§ TEXTAUSZUG
—————

Venezolanischer Erzbischof über die Lage in seinem Land

"Es gibt eine Zwei-Klassen-Gesellschaft"

In Venezuela gibt es immer wieder Spannungen zwischen der katholischen Kirche und der sozialistischen Regierung um Präsident Hugo Chavez. Zuletzt sorgte eine angeblich von der Regierung finanzierte linientreue Kirche für Schlagzeilen. Erzbischof Baltazar Porras Cardozo von Merida wirft der Regierung vor, "die Kontrolle über alle Religionen und Institutionen" gewinnen zu wollen. Im Interview spricht er über die Lage der Kirche in Venezuela und die zunehmende Gewalt im Land.

Autor/in:
Tobias Käufer
 (DR)

KNA: Herr Erzbischof, welche Rahmenbedingungen findet die Kirche in Venezuela vor?

—————

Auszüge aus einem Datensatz
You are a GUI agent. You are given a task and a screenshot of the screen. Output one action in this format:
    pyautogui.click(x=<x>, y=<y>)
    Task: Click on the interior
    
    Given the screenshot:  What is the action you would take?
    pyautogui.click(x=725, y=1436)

—————

§ AUFGABE
Liste alle Personen auf, die im Textauszug mit vollem Namen genannt werden.

§ LÖSUNG
Hugo Chavez, Baltazar Porras Cardozo, Tobias Käufer